╭─ DATA LISTING
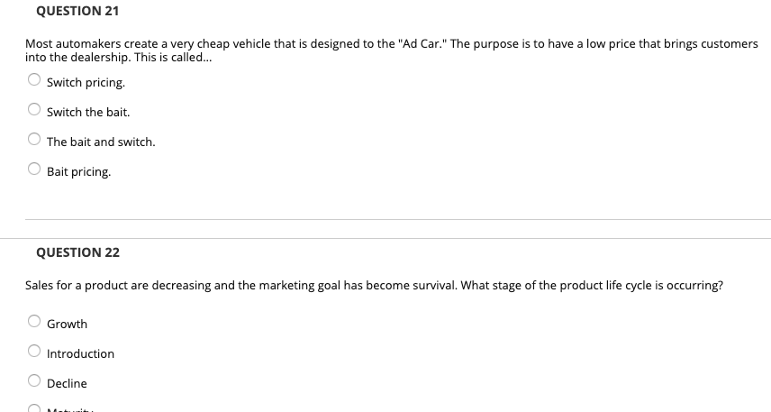The width and height of the screenshot is (771, 412).
Task: Select the Growth radio circle
Action: click(34, 321)
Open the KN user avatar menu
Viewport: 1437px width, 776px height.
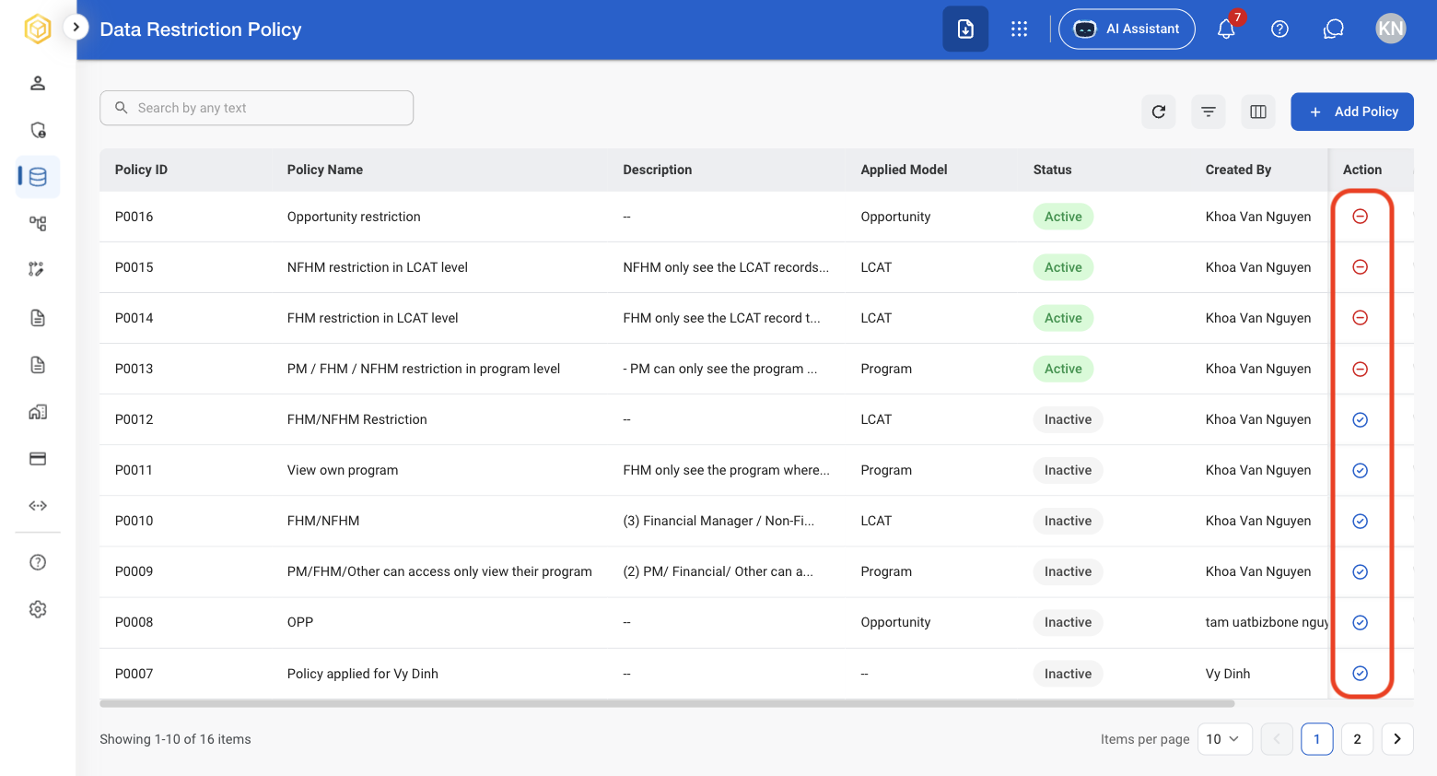[x=1390, y=29]
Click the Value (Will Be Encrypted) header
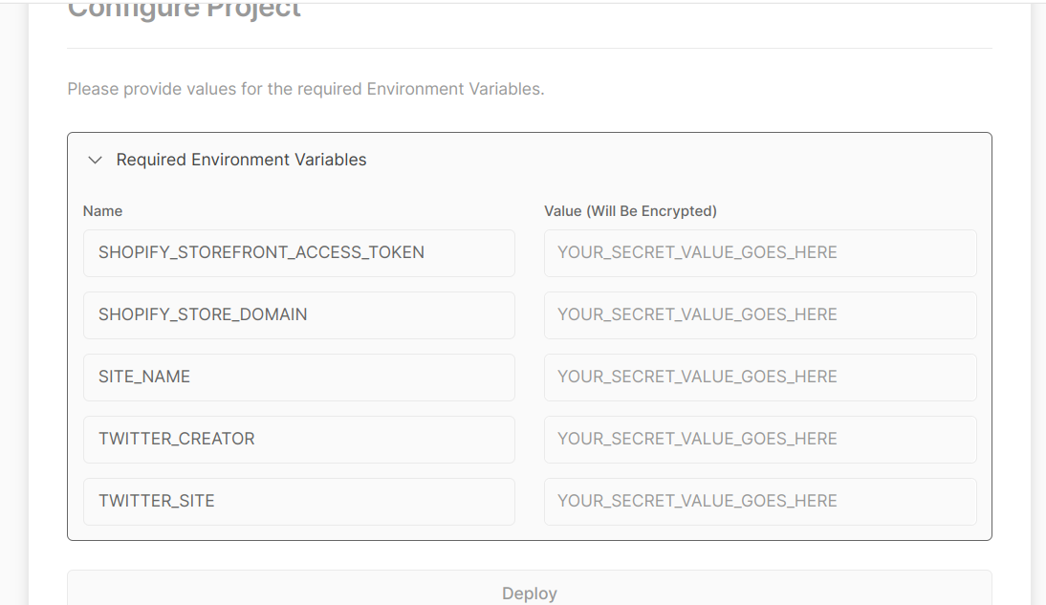Viewport: 1046px width, 605px height. coord(630,210)
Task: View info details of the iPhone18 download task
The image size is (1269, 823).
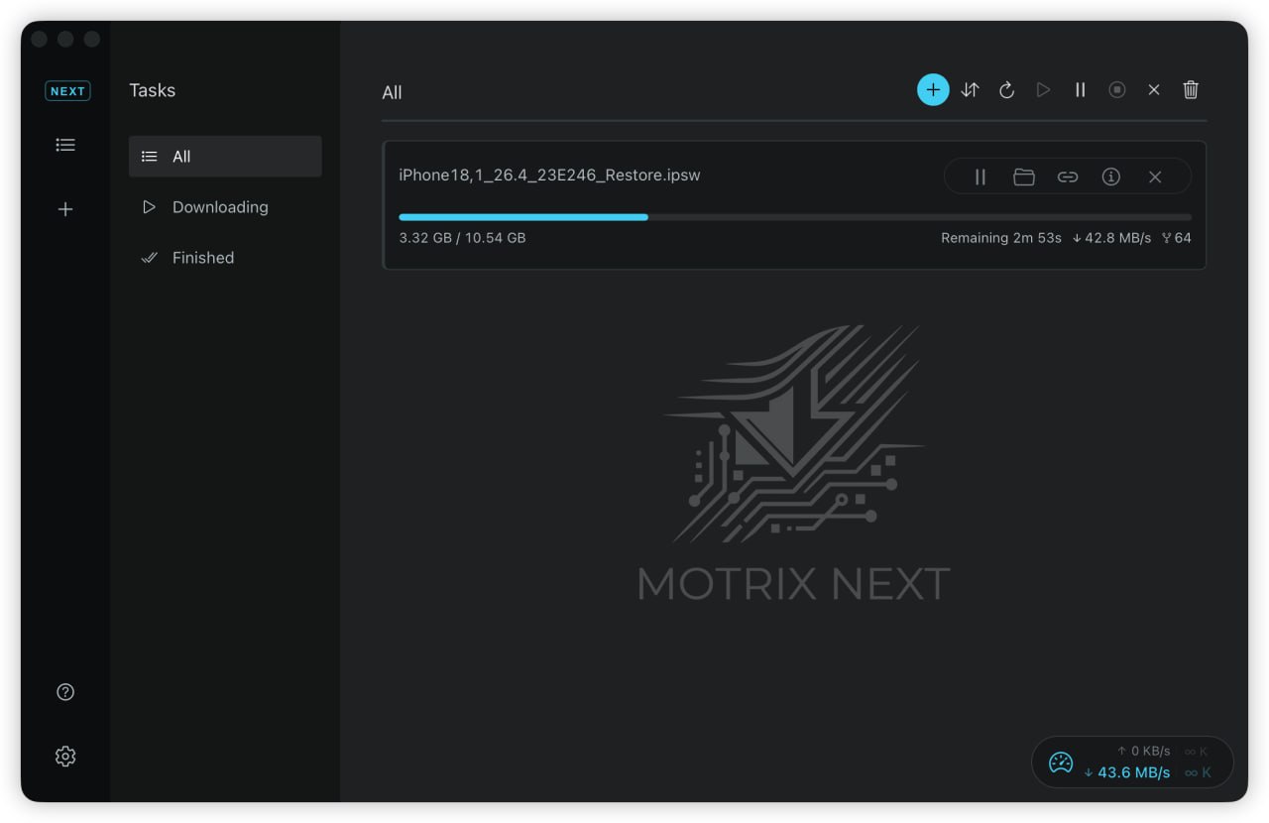Action: [x=1111, y=176]
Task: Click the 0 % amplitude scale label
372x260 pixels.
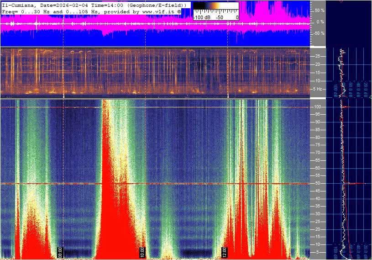Action: pyautogui.click(x=320, y=21)
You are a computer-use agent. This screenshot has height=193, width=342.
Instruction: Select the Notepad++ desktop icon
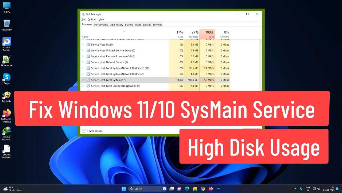click(x=7, y=61)
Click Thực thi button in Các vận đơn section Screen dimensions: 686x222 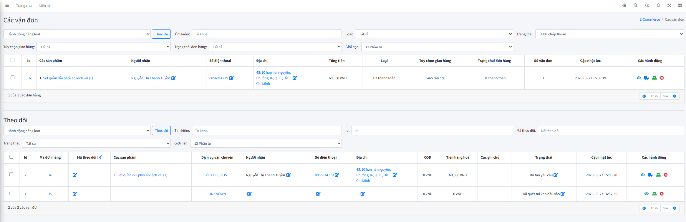tap(161, 34)
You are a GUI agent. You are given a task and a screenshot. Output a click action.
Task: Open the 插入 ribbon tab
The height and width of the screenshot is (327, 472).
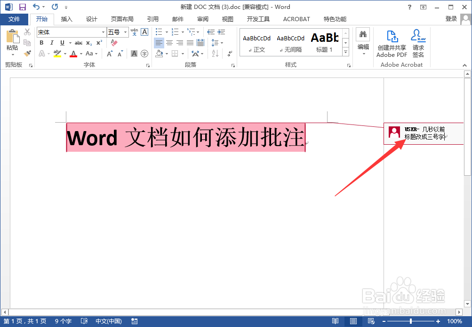[x=66, y=19]
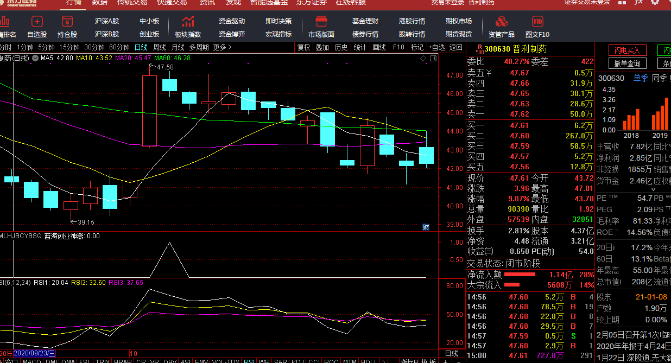This screenshot has height=363, width=671.
Task: Click the 撤单查询 order query button
Action: click(628, 63)
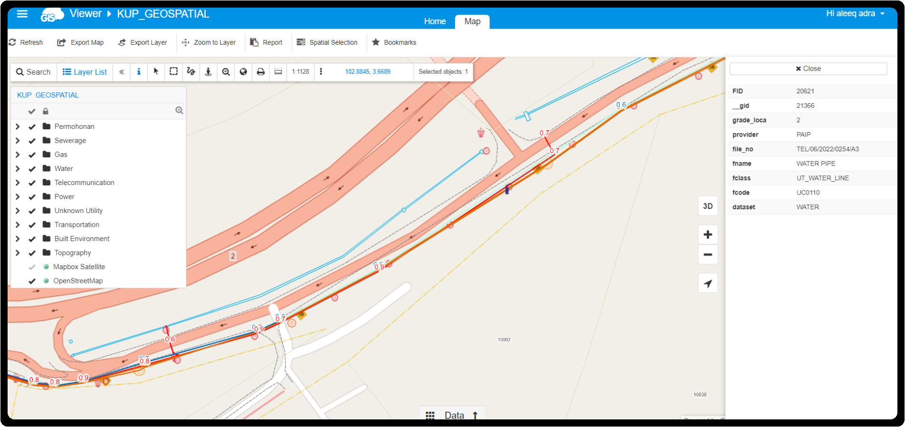905x427 pixels.
Task: Click the print map icon
Action: tap(260, 72)
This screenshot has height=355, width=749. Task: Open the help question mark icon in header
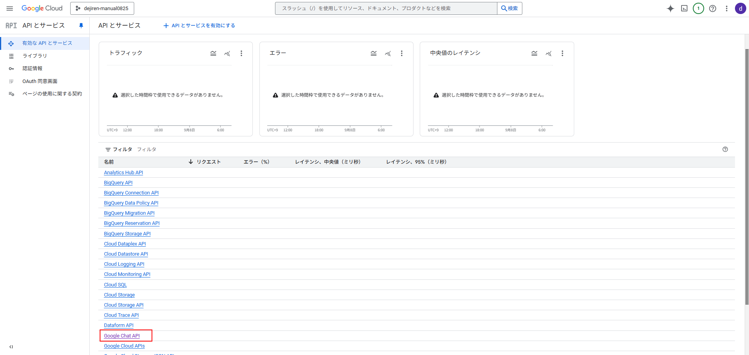(712, 9)
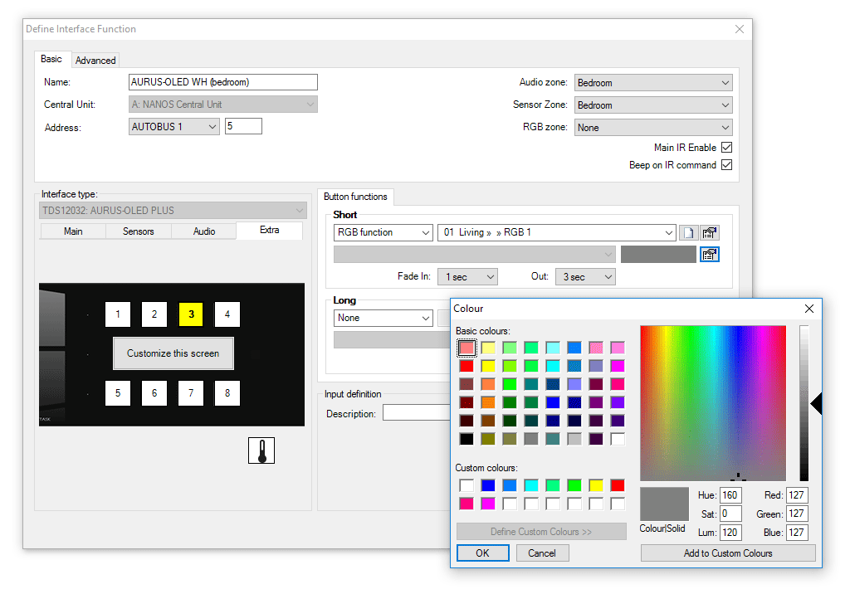Click the Name text field

[223, 82]
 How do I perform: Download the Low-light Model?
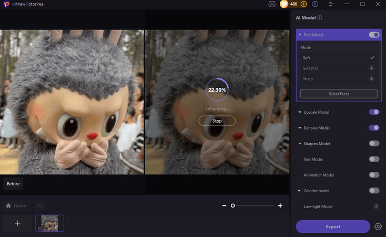click(375, 206)
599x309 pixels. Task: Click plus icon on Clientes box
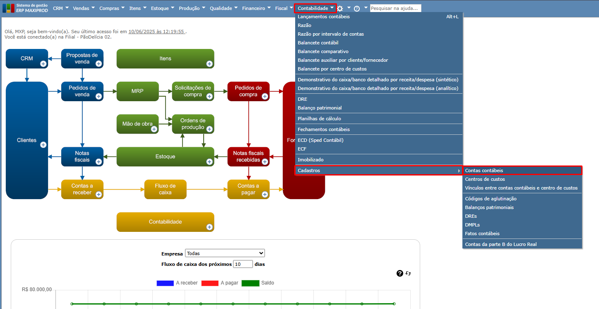click(x=43, y=145)
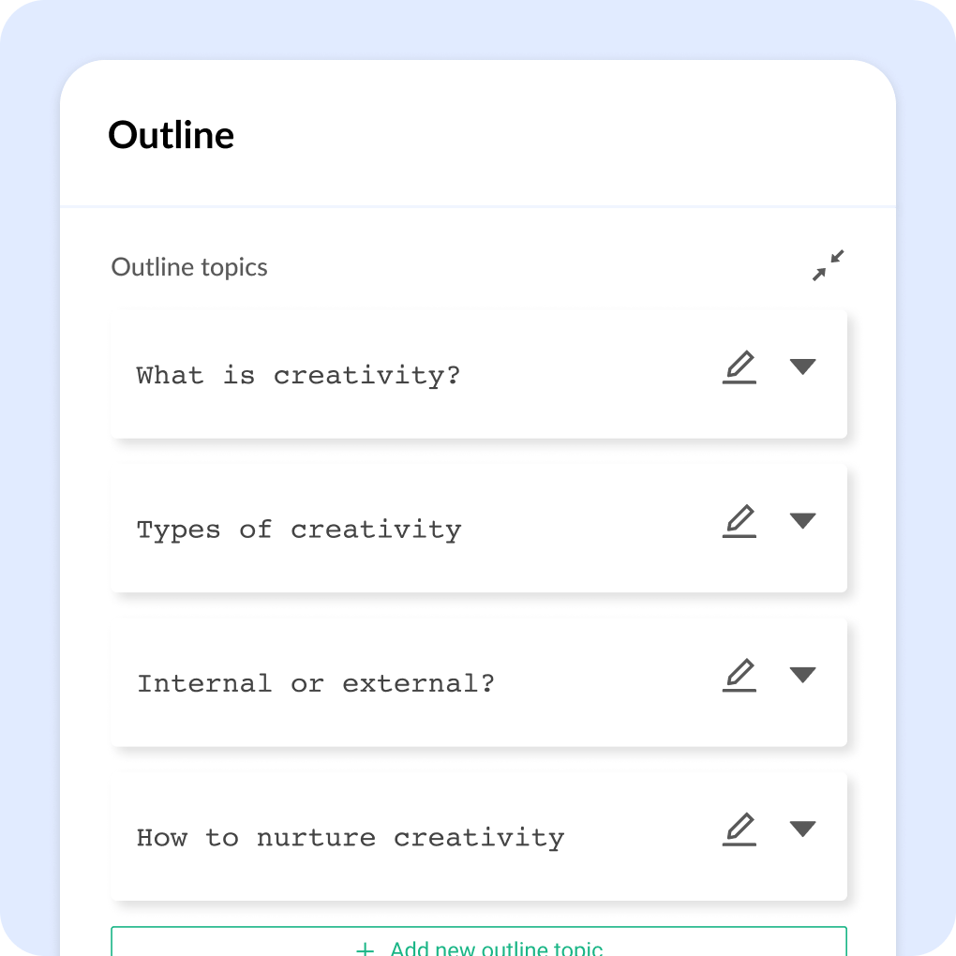
Task: Expand the 'How to nurture creativity' section
Action: (803, 829)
╰─
*EXERCISE PROMPT*. Check the data above line by line for the word "agent". State only how many lines contain it.

*ANSWER SPACE*. 2